What that doesn't resolve is the synthetic analog question. Gilgamesh and its competitors are not waiting for Texas or Mississippi or Colorado. They are running their own trials, on their own IP, toward their own FDA applications. (The name is worth a moment. In the world's oldest surviving epic, a Babylonian poem predating Homer by a thousand years, Gilgamesh travels to the ends of the earth searching for a plant that holds the secret of immortality. He finds it at the bottom of the sea. A serpent steals it while he sleeps. The company's founders may not have intended the metaphor, but it's there.) If GM-3009 or a competitor reaches approval before the public university consortium generates comparable data, the regulatory and market narrative gets set by the pharmaceutical model regardless of what the states built. The public pathway is real, but it is racing against a well-funded private one.

There is also what may get lost in either race. The ibogaine experience is long, difficult, and often visionary. Traditional Bwiti practice treats that experience as the point, not a side effect. Some of the clinicians who have worked most closely with the natural molecule believe the psychological confrontation it demands is inseparable from the healing it produces. Whether a cardiac-safe analog preserves that (nobody can answer this yet, because nobody fully understands the mechanism) is a question that trials will eventually address, but only after patents are filed and capital is committed.

The people who built this field will not own what comes next.
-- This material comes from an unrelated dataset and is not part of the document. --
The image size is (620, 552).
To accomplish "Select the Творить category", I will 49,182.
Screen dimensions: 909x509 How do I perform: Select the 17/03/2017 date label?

That much is clear. The question is whether the public, through Texas, through its university system, through the states now aligning around a public research consortium, ends up holding enough of the result to matter. The window for that was offered to pharma, on clear terms. Pharma passed.

Whether the states can run the ball from here is what I'm watching.

Sources

  • Olson DE et al. "Efficient and modular synthesis of ibogaine and related alkaloids." Nature Chemistry. February 6, 2025. doi:10.1038/s41557-024-01714-7
  • Gilgamesh Pharmaceuticals Series A press release. March 24, 2026. GM-3009 Phase I expected 2026. NIDA grant $14M (2024).
  • Texas public-private partnership terms and $50M university consortium: Texas Tribune, March 31, 2026; Marijuana Moment. UTHealth Houston and University of Texas Medical Branch at Galveston named as consortium institutions.
  • Mississippi HB 314: $5M, signed March 26, 2026, Gov. Tate Reeves. Research consortium structure, 20% IP revenue to state general fund.
  • Kentucky SB 77: $21M/year 2026-2028, administered by Dept. of Agriculture. Beshear veto; overridden 31-6 Senate / 77-18 House. Source: Kentucky Lantern.
  • Colorado HB 26-1325: up to 5 pilot sites, Indigenous benefit-sharing requirement, effective August 12, 2026, funded by grants and donations. Source: Vicente LLP; Colorado General Assembly.
  • Compass Pathways Polymorph A patent and PTAB challenge outcome. Source: Vice; Psymposia; Bloomberg Law.
  • Compass Pathfinder Limited pending application US20250302851A1, containing soft furniture, muted colors, eye mask, headphone, and playlist claims. Source: Google Patents; Psychedelic Overground, October 2025.
  • Compass 2022 claim cancellation (137 of 162 claims in application 17/604,610): Porta Sophia press release, August 25, 2022. Source: portasophia.org
  • COMP360 Phase 3 results: COMP005 (June 2025), COMP006 (February 2026). NDA target Q4 2026. Source: Compass Pathways IR; Psychiatric Times.
  • Bryan Hubbard Kentucky account: JRE #2251, January 2, 2025. Characterizations of the December 2023 AG meeting are Hubbard's account; the two committed drug developers are explicitly anonymous in that account.
  • Stanford ibogaine TBI/PTSD veteran study: Davis AK et al. Nature Medicine. January 2024.